Earth’s ultimate survivors can weather extreme heat, cold, radiation and even the vacuum of space. Now the US military hopes these tiny critters called tardigrades can teach us about true toughness.
These animals are pipsqueaks, only about the size of a period. Under a microscope, they look like some combination of chubby bear and single-eyed alien. And they are the closest life gets to indestructible.

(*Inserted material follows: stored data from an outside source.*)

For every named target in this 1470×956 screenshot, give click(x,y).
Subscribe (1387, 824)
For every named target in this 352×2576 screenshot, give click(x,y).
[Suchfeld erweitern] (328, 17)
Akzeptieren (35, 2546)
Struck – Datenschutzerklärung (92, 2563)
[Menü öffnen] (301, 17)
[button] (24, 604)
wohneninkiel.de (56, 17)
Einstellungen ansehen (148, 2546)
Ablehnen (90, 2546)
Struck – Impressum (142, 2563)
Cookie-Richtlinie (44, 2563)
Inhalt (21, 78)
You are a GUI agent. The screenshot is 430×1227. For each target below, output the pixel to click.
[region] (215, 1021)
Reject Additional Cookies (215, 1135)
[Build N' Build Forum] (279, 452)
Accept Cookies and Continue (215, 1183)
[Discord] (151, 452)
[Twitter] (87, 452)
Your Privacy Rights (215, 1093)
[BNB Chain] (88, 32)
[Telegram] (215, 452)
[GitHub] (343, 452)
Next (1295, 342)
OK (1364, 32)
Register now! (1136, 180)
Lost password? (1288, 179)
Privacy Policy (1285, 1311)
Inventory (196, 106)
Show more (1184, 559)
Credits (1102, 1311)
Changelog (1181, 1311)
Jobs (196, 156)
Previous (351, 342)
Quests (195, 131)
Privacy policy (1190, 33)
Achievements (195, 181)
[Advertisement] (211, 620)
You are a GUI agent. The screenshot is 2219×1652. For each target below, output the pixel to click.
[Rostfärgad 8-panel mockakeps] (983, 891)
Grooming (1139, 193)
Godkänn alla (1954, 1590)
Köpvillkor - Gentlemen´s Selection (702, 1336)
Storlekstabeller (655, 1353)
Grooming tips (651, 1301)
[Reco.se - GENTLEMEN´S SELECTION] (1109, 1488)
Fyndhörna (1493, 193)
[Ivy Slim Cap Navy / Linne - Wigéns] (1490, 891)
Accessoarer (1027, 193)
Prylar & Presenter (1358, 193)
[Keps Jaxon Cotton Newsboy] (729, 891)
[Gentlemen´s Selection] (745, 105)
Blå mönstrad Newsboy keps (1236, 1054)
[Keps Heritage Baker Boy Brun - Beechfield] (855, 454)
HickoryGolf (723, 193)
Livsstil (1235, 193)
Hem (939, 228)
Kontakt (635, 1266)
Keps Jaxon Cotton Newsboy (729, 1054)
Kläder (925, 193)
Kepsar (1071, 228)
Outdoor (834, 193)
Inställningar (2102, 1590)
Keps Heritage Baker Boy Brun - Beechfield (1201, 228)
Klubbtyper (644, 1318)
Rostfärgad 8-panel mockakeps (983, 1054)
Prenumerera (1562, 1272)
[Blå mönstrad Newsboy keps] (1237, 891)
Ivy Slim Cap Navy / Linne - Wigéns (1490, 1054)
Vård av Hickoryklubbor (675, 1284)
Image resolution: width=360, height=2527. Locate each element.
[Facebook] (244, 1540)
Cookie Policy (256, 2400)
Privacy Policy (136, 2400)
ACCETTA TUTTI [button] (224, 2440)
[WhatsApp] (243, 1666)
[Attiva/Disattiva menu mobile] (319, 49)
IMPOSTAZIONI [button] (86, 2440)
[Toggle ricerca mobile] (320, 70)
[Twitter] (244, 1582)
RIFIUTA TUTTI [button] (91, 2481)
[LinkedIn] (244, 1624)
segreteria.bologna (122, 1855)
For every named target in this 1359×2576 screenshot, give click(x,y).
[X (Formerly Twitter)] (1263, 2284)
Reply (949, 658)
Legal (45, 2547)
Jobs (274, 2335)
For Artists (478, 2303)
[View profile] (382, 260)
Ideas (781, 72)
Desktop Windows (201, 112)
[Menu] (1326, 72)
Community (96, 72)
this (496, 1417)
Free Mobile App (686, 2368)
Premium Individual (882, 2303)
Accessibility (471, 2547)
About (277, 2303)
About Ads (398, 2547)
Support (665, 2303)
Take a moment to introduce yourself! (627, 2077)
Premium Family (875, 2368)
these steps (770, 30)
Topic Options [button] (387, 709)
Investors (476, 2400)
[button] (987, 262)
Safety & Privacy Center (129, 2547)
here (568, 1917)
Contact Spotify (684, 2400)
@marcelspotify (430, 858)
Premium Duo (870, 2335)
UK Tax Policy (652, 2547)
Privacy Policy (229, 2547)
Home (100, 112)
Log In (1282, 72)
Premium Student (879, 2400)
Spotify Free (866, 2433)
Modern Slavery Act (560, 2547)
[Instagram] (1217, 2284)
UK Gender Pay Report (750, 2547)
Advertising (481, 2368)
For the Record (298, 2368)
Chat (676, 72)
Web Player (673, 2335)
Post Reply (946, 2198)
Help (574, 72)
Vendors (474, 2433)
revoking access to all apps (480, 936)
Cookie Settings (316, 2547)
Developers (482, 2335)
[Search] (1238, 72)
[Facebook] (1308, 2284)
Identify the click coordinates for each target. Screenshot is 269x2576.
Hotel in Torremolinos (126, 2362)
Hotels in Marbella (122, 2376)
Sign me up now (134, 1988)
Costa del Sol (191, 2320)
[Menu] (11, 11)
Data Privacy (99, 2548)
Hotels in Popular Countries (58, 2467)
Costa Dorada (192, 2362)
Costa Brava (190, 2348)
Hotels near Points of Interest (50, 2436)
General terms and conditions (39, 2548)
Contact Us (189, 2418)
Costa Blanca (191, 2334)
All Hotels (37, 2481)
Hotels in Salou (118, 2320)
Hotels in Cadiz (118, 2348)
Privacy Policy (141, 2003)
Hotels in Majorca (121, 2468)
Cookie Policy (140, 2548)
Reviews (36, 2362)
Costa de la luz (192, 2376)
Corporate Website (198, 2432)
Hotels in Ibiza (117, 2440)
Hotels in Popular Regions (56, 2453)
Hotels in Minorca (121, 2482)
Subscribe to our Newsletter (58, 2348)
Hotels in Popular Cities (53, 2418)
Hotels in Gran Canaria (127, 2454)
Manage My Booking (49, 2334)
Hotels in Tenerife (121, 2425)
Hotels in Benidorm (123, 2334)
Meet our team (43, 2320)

No water? No worries. Tardigrades survive. Antarctic cold, 300-degree heat (150 degrees Celsius), a lack of oxygen, even punishing radiation doesn’t stop these animals. They are so resilient in the face of so many dangers that scientists think their unique biology may hold clues to how we can make crops more resistant to drought, better preserve blood and medicines, and even make more effective sunscreen.
When the going gets tough for tardigrades, they curl up, dry out and wait. Then, when the environment gets better and they get water, they spring back to life.
Scientists say they can stay dormant for decades before reanimating.
In 2007, scientists put two species of tardigrades in containers, launched them into orbit and opened them up to cold, airless space full of punishing radiation from the sun and stars.
“If you were put into that same thing, you would explode,” said tardigrade expert Randy Miller, a biologist at Baker University in Kansas. They lived and later multiplied, and the offspring from those tardigrade astronauts are still alive, Miller said.
There are as many as 1,200 species of tardigrades, and they live all over Earth, from mountain tops to ocean depths to driveways. Not all have the ability to go dormant and come back to life.
Speaking from McMurdo Station in Antarctica, Brigham Young University biologist Byron Adams said he can walk a few hundred yards outside and find tardigrades. He called them the tigers of inland Antarctica, near the top of the limited food chain, eating algae and aquatic plants.
Miller said tardigrades seem to be the first animals on Earth to have evolved legs, and, sure enough, they look like a first draft: The rear two legs face backwards while the front six face forward.
If they are hurt when they are in an active phase and can’t go into survival mode, they die like other creatures. But they don’t have a circulatory system or a skeleton, so that allows them to curl up in a hyper-survival mode called “cryptobiosis.”
Not all the critters come back from suspended animation, Miller said. But overall, they survive, even living through Earth’s five mass extinctions.
University of North Carolina biologist Thomas Boothby wanted to know how they manage to survive in “environments we think of as being impossible to live in.” So he isolated the genes that activate when tardigrades need to go into cryptobiosis.
Boothby engineered those genes into yeast and says their tolerance to drought increased 100-fold. He hopes the genes could also help crops better survive drought.
In December, the Defense Department’s long-term research arm gave Boothby a nearly $5 million grant to figure out what in tardigrade genes might help human health.
The idea is to see if the tricks that tardigrades use to protect themselves when they dry can be used to protect vaccines and human blood, Boothby said.
Boothby hopes to make bags of blood last longer than the current six weeks and allow them to be stored in a dried state so soldiers can take their own blood supply to battle or ambulances can carry more. Tardigrade tricks could possibly also help with preserving vaccines to help reduce the enormous cost and complexity of trying to keep vaccines cold. They could also potentially help preserve organs or damaged tissue.
Japanese scientists are studying whether tardigrade proteins could help them come up with a better sunscreen to protect against ultraviolet rays that cause skin cancer. A 2016 study showed that human cells augmented with a DNA protein unique to tardigrades reduced radiation damage in preliminary lab tests.
Tardigrades are so otherworldly that some theorise that they could easily exist on planets outside the solar system. Harvard astronomer Avi Loeb said, “they could survive an impact by a rock and they could potentially be brought from another planet” to Earth.
Loeb and colleagues decided to see if life on Earth could survive some of the worst cosmic calamities. So they looked look at the hearty tardigrades, concluding that the water bears could survive most end-of-the-world scenarios, like a giant asteroid crash, cosmic ray burst or nearby supernova — everything short of our sun blinking out.
“It’s good to know that at least one creature on Earth has a chance of surviving no matter what,” Loeb said.